Partition

First, an administrative note.  I wanted to call this site “Annotated NP-Complete Problems”, because the idea is that I’m going through the Garey&Johnson book and adding notes to each problem talking about how to do the reduction and how applicable it is for student assignments.  But that name is sort of taken already, and I don’t want to step on any toes or cause any confusion.  So I figured that I’d change the title now, before anyone finds out about the site.

And as I’ve been writing, these notes feel more like “discussions” than “short annotations” anyway, so I think this is a better title.

This is the last of the “core six” problems in the G&J book, as defined in Chapter 3.  There are several other problems presented in that chapter, with proofs, but since the point of this exercise is to get to the problems without proofs, I’m going to skip over them, and come back to them only if I need to (because they’re the basis for a future reduction, for example).

The problem: Partition (PART)

The definition: Given a set of integers A, can I fid a subset A’⊆A such that the sum of all of the elements in A’ is exactly half the sum of all of the elements in A?

(Alternately, given a set of integers A, can I split all of the elements of A into two subsets B and C, such that the sum of all of the elements in B is equal to the sum of all of the elements in C?)

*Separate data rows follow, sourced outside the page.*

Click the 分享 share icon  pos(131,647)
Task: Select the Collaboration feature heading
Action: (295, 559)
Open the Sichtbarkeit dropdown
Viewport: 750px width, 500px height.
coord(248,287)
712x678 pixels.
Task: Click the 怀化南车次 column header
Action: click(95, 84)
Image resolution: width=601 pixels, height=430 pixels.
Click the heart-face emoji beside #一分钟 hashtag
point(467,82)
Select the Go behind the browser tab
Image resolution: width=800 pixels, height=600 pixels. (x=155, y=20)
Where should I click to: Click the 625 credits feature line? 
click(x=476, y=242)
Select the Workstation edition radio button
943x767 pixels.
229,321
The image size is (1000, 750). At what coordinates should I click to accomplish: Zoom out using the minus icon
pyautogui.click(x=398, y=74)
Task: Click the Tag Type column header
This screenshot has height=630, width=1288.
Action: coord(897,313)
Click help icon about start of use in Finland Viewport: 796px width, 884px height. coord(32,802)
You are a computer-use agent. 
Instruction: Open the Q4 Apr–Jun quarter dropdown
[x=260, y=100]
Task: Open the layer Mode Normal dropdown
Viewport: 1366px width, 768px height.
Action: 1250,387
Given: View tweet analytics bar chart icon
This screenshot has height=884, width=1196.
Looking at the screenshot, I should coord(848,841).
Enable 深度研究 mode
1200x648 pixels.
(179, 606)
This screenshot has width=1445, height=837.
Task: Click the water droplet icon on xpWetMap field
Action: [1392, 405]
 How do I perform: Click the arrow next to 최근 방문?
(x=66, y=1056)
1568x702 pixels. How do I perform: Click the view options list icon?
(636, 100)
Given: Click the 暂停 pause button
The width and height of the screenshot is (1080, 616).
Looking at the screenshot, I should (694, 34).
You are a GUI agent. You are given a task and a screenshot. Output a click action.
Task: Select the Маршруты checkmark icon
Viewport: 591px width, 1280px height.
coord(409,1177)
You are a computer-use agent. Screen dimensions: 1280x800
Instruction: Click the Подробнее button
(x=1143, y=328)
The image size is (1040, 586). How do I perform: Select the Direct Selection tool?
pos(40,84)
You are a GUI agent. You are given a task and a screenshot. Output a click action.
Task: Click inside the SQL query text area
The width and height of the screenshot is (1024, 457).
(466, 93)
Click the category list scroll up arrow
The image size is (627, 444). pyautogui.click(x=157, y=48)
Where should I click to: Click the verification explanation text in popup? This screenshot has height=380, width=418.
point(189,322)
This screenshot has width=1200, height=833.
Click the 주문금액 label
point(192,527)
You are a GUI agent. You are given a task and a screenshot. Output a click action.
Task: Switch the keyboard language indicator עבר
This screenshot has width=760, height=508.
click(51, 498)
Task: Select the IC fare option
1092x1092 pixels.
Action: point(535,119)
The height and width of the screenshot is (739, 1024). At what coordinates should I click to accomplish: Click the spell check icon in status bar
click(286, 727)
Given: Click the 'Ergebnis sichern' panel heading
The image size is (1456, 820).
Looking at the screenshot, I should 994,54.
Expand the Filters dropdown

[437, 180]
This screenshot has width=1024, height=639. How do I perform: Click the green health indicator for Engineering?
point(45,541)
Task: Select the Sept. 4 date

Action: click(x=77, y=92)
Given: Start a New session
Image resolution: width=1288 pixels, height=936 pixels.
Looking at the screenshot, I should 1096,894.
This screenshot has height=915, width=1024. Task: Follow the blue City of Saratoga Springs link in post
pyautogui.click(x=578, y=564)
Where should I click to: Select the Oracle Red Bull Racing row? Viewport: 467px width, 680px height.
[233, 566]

(Alternately (this is the G&J definition), given any set A, where each element a∈A has a size s(z) that is a positive integer, can we find a subset A’ of A where the sum of the sizes of everything in A’ is exactly equal to the sum of the sizes of everything in A-A’?)

Example: Suppose A was the set {1,2,3,4,6}.  Then A’ could be {1,3,4}, forming a partition (A’ and A-A’ both sum to 8).  If instead, A was the set {1,2,3,4,5}, then no possible partition exists.  This may seem like a silly case (any set A where the sum of the elements is odd has no partition), but even if the sum of the elements of A is even, it’s possible that no partition exists- for example if A is {2,4,100}.

Note: Partition is one of my favorite NP-Complete problems, because the description is so easy, and it seems so simple.  It’s probably my go-to example if I want to explain this stuff to non-technical people in under a minute- pretend that the elements of A are weights, and the value of each element is the weight in ounces.  The partition problem asks “given this group of weights, and a “scales of justice” style scale, can you make the scale balance using all of the given weights?”.  It’s pretty surprising to most people that the only known way to answer that question basically boils down to “try all possible combinations of arranging things on the scale”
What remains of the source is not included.